Passage to read -
═══
Cleveland Mayor Justin M. Bibb noted that supporting housing development is not just about uplifting a particular industry. “Housing is not just a market — it’s a moral imperative and the foundation of opportunity. As a co-chair of this Task Force, I’m proud to help drive a national response that centers equity and expands access to safe, affordable housing for all. From innovative strategies to house unsheltered residents to modular construction and permitting reform, we’re equipping local leaders with tools that meet the urgency of this moment.”
The Task Force released the first five tools in March and the second set of tools in May. Tools in the plan were refined with input from 28 Task Force members and over 50 practitioners and policymakers. Interviewees included developers, tenant advocates, financial institutions, public housing authorities, and elected officials, among others.
Mayor Justin M. Bibb and former HUD Secretary Henry Cisneros, a Task Force member, joined other leaders and housing practitioners in Cleveland in May.
═══
Work to complete -
A) Write out the part of the Task Force passage that begins at the words "The Task Force" and stops after the words "Cleveland in May.".
B) Condense the paragraph of the Task Force passage that starts "The Task Force released the first five tools" into a short bulleted list that keeps its main facts.
The items below come from a separate source.
═══
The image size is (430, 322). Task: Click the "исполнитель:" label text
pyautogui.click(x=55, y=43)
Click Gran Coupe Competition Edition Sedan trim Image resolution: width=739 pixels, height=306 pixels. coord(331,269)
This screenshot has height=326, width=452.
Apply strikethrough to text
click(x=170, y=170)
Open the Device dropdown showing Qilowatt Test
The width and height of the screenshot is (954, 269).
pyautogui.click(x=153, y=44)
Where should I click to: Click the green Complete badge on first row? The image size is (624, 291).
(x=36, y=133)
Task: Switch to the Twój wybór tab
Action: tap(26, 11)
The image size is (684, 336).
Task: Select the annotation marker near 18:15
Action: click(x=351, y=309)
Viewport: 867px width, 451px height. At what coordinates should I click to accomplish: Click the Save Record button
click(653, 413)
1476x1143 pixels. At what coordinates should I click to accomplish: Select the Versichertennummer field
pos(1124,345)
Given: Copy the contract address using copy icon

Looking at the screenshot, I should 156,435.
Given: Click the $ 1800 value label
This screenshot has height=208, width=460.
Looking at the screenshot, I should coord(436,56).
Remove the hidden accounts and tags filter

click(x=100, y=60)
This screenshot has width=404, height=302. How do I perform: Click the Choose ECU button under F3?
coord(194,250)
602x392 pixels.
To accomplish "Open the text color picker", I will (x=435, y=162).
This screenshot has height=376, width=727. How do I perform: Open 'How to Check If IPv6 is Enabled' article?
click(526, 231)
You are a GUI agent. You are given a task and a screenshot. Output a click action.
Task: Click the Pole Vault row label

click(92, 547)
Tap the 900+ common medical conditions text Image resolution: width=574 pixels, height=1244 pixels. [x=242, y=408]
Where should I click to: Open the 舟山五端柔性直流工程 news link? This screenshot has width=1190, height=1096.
═══
Solutions to each task -
A)
The Task Force released the first five tools in March and the second set of tools in May. Tools in the plan were refined with input from 28 Task Force members and over 50 practitioners and policymakers. Interviewees included developers, tenant advocates, financial institutions, public housing authorities, and elected officials, among others.
Mayor Justin M. Bibb and former HUD Secretary Henry Cisneros, a Task Force member, joined other leaders and housing practitioners in Cleveland in May.

B)
- First five tools released in March; second set released in May.
- Tools refined with input from 28 Task Force members and over 50 practitioners and policymakers.
- Interviewees included developers, tenant advocates, financial institutions, public housing authorities, and elected officials, among others.